With so many buildings destroyed and growing chaos in the capital, it's likely that many children are now alone.

International advocacy groups, are trying to help, either by speeding up adoptions already in progress, or by sending in relief personnel who could evacuate thousands of orphans to the US and other countries.

This five-month-old patient at the Israeli field hospital in Port-au-Prince has a number rather than a name.

No one even knows who brought the child to the makeshift medical center after he was pulled from the debris of a collapsed building four days after last week's earthquake.

Amit Assa, Israeli Doctor, said, "He came barely conscious. He was severely dehydrated with gangrene. Maybe this evening or tomorrow, we'll see it is not working and we will have to do an amputation of the leg."

He's now recovering, but doctors have a difficult decision ahead - what to do with him once they have treated him.

At the Israeli field hospital, doctors are expecting to treat many more orphans in the coming days.

Even before last Tuesday's magnitude-7.0 earthquake, Haiti had 380-thousand children living in orphanages or group homes.

On Monday, the Dutch government sent immigration officials to Haiti. The team will try to locate and evacuate 100 children who were already being adopted by Dutch parents.

And Indiana-based Kids Alive International, which runs orphanages around the world, is expected to take 50 Haitian orphans to group homes in the Dominican Republic.

▶ [Task]: Retype the passage about orphaned children in Haiti after the earthquake in full, word for word.

▶ [Study material]:
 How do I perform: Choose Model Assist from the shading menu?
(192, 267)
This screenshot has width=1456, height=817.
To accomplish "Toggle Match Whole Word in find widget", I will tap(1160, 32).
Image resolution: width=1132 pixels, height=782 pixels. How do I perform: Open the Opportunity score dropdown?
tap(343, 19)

--

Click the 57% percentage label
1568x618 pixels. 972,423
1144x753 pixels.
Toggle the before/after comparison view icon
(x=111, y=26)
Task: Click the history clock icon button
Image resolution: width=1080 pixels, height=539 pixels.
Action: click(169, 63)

--

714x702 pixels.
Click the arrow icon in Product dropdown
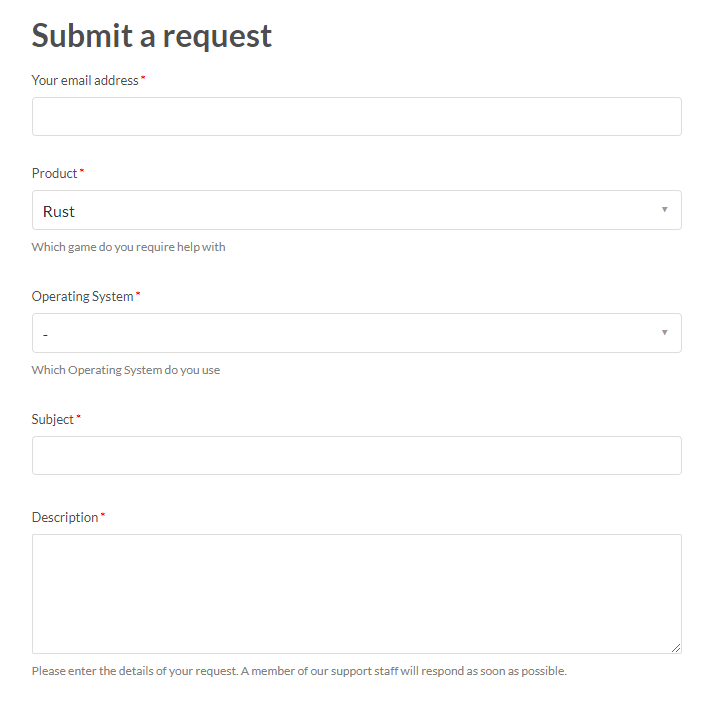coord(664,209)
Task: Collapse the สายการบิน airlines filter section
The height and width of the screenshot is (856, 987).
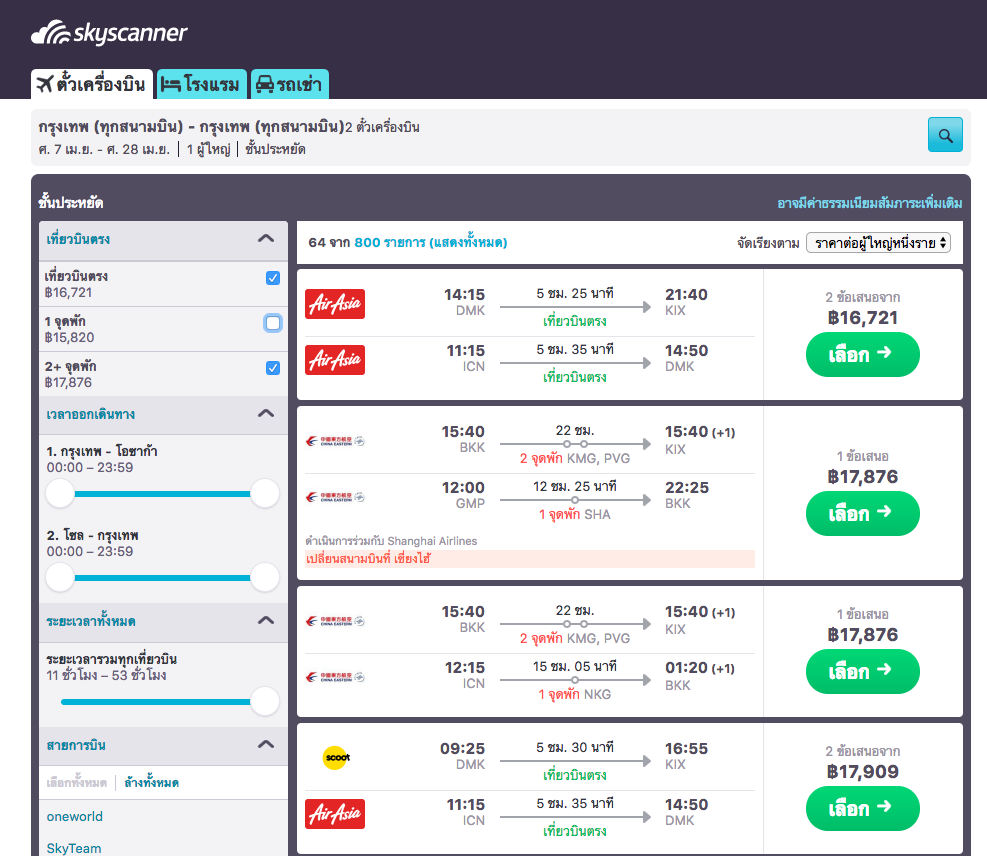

▶ [Solution to this problem]:
With so many buildings destroyed and growing chaos in the capital, it's likely that many children are now alone.

International advocacy groups, are trying to help, either by speeding up adoptions already in progress, or by sending in relief personnel who could evacuate thousands of orphans to the US and other countries.

This five-month-old patient at the Israeli field hospital in Port-au-Prince has a number rather than a name.

No one even knows who brought the child to the makeshift medical center after he was pulled from the debris of a collapsed building four days after last week's earthquake.

Amit Assa, Israeli Doctor, said, "He came barely conscious. He was severely dehydrated with gangrene. Maybe this evening or tomorrow, we'll see it is not working and we will have to do an amputation of the leg."

He's now recovering, but doctors have a difficult decision ahead - what to do with him once they have treated him.

At the Israeli field hospital, doctors are expecting to treat many more orphans in the coming days.

Even before last Tuesday's magnitude-7.0 earthquake, Haiti had 380-thousand children living in orphanages or group homes.

On Monday, the Dutch government sent immigration officials to Haiti. The team will try to locate and evacuate 100 children who were already being adopted by Dutch parents.

And Indiana-based Kids Alive International, which runs orphanages around the world, is expected to take 50 Haitian orphans to group homes in the Dominican Republic.